**** Supplied text

The NPD hasn't mattered in any way in a long time. Everyone's new favorite scarecrow is the AfD, and the AfD really soaked up any sizable voting blocks the NPD ever had.
The AfD, coincidentally, has gotten into several state-level parliaments and was prevented from government participation only by opposing coalitions. They're not doing much, as all the other parties are still doing their damndest to sabotage them even if it means throwing parliamentary protocol overboard or inventing new rules, but they're also slowly taking root in the east where people are getting downright used to them.
The fortunes of the SPD have been wild, fluctuating between near-irrelevance a few years ago and somehow getting really lucky and becoming the largest government party and providing the chancellor in the last election. The War in the Ukraine really threw a spanner into their works though, and as I see it they haven't recovered yet. The German left's brand of pacifism has a hard time coexisting with their cathedral-approved hatred for Putin. Some of their ministers are still trying to just power on and do what their party is ostensibly there for, protecting the working class by forever expanding the bureaucracy, but they're also running a little scared at the prospects of what the Greens are cooking up.
The Greens are by now one of the strongest parties, with what I'd guess to be the second-largest block of loyal voters - second in size only to the CDU's, but also much younger and thus more likely to last, and they're firmly the woke/progressive/cathedral favorite. They're also in government and really getting things done. Their co-ed candidates for chancellorship ended up not getting the post thanks to the SPD's outrageous luck in the election, so they instead grabbed the ministries of foreign affairs and of the economy, and they're both trying their hardest to make names for themselves. The M.o. Foreign Affairs, when she isn't loudly proclaiming the age of feminist foreign policy, is also our standout warhawk in matters of Ukraine - a position most unusual for someone of her hardcore pacifist party. The M.o. Economy is instead leaning into the environmentalism, actually going through with Merkel's policies for national economic ruination, and adding a few more of his own to make sure that every German household gets to really feel it.

********
**** Entries provided

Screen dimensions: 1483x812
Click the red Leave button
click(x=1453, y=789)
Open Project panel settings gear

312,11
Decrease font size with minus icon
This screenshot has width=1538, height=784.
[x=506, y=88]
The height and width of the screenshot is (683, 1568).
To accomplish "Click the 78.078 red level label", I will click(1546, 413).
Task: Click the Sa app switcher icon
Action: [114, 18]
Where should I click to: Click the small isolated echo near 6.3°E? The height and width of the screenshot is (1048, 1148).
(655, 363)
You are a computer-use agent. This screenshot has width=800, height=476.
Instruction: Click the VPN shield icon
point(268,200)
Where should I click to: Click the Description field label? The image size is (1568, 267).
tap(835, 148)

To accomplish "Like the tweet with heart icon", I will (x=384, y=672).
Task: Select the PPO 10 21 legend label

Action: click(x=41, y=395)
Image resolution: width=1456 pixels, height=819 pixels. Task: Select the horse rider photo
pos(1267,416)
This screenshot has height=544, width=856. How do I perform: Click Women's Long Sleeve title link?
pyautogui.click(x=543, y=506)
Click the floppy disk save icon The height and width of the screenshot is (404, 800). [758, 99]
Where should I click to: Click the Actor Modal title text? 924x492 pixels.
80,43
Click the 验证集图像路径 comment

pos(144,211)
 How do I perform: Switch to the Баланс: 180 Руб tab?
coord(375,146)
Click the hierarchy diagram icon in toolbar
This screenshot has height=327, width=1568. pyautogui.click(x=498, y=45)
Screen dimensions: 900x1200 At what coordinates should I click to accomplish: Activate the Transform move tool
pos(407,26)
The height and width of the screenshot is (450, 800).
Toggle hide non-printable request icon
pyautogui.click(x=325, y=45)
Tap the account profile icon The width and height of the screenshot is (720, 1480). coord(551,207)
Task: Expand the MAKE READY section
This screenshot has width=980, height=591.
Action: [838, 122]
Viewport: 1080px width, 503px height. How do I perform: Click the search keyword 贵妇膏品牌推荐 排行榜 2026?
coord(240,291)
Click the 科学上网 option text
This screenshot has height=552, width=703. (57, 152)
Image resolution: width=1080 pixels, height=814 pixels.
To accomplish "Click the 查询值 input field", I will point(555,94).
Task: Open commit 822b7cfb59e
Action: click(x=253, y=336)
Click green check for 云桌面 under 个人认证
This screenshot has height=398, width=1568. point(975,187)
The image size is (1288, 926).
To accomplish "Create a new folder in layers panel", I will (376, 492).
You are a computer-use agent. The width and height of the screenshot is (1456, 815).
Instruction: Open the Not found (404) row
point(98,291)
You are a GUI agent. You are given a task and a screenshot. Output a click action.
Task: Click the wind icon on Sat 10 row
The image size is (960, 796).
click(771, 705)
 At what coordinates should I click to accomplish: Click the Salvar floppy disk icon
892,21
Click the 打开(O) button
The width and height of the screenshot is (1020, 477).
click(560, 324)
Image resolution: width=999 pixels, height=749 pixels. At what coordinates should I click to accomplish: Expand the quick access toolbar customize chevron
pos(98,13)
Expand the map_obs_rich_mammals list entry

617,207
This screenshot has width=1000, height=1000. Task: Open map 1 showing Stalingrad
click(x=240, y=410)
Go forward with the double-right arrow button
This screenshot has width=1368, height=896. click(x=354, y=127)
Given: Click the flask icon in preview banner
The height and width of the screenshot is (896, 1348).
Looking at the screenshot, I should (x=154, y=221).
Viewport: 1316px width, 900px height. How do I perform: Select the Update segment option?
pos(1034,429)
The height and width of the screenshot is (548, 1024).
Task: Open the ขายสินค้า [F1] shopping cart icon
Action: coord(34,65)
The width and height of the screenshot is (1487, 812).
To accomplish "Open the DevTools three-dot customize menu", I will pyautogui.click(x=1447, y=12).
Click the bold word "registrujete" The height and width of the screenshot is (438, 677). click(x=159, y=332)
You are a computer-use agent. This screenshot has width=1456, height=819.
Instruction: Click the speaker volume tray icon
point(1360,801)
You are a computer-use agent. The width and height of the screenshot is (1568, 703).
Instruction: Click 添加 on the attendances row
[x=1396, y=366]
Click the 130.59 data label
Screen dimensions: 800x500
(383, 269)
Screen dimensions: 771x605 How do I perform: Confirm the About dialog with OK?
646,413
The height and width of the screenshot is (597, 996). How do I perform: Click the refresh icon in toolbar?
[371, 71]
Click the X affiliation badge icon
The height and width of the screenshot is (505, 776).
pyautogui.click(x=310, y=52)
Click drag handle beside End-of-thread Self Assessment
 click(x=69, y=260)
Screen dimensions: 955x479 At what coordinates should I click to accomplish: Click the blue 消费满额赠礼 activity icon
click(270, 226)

********

Your instructions
Can you print the part of the text on German political parties starting at "The AfD, coincidentally, has" and ending at "used to them."?

Exercise solution
The AfD, coincidentally, has gotten into several state-level parliaments and was prevented from government participation only by opposing coalitions. They're not doing much, as all the other parties are still doing their damndest to sabotage them even if it means throwing parliamentary protocol overboard or inventing new rules, but they're also slowly taking root in the east where people are getting downright used to them.